The answer is the exact text of every line from the one that contains "The height and" to the final line of the entries below, with pictures left out.

# # #

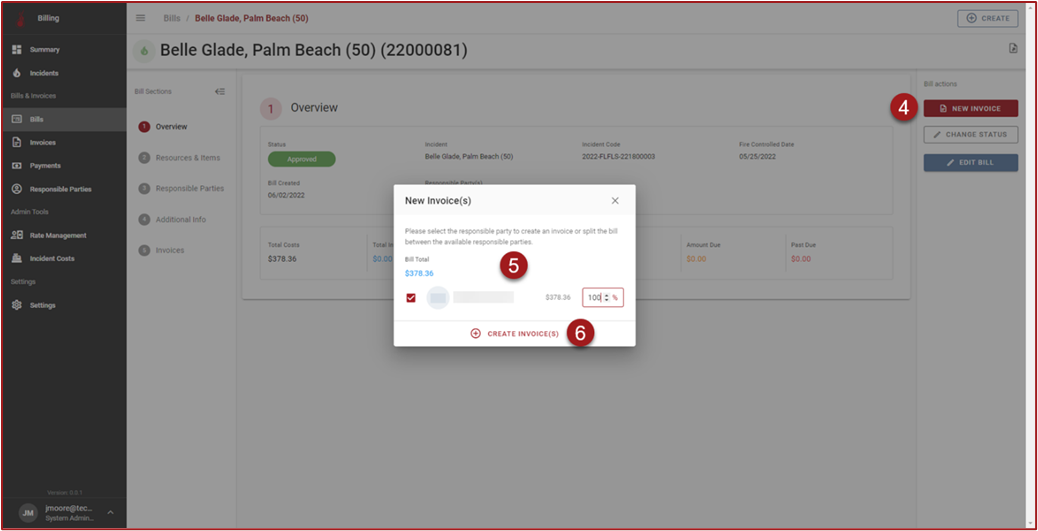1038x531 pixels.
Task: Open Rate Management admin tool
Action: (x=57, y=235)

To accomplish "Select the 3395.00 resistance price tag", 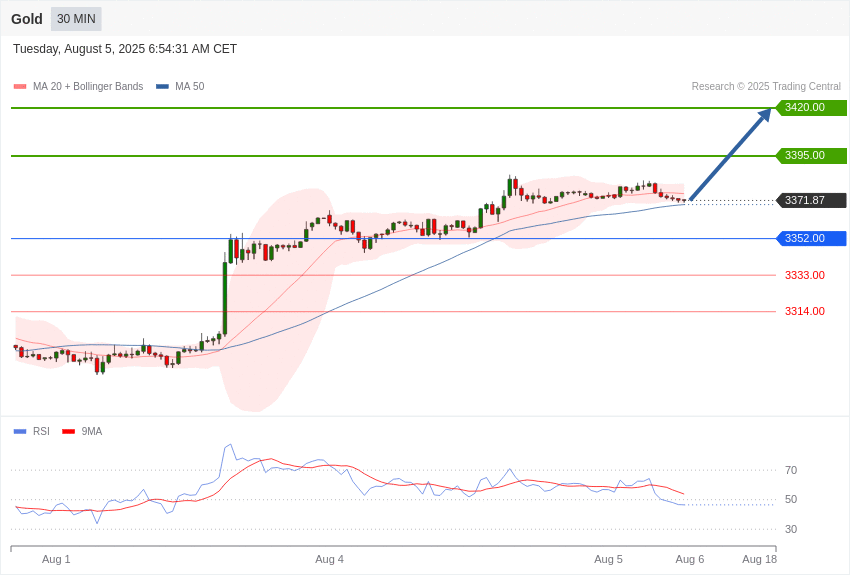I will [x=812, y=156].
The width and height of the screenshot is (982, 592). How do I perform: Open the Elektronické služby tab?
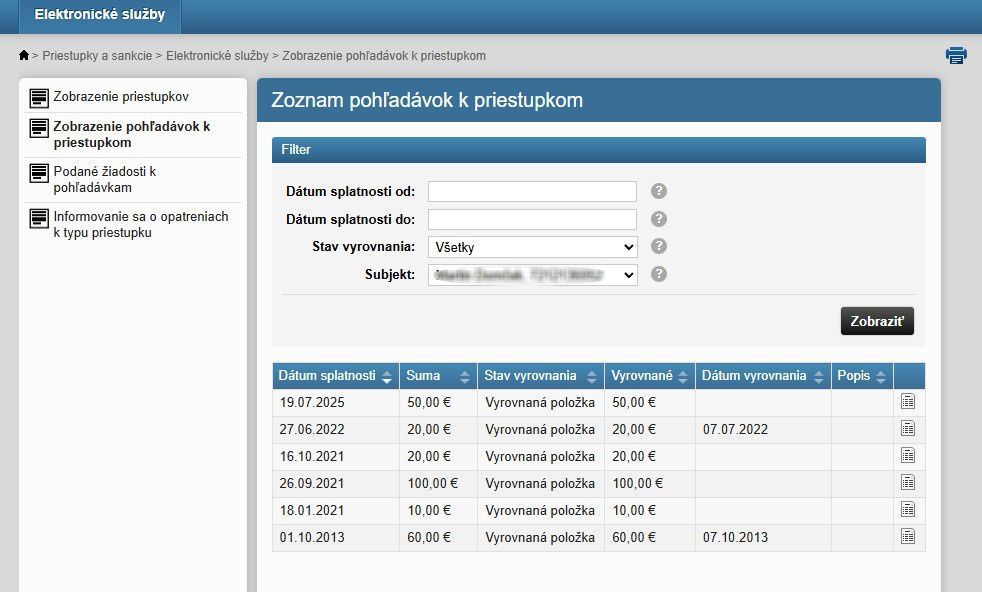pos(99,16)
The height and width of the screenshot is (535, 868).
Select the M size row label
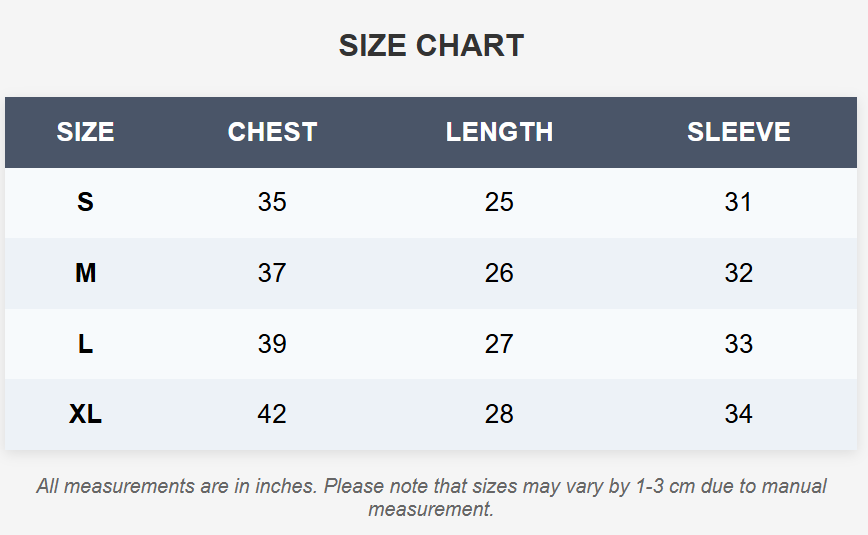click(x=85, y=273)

# # #

» ANSWER SECTION:
The height and width of the screenshot is (535, 868).
Select the M size row label
click(x=85, y=273)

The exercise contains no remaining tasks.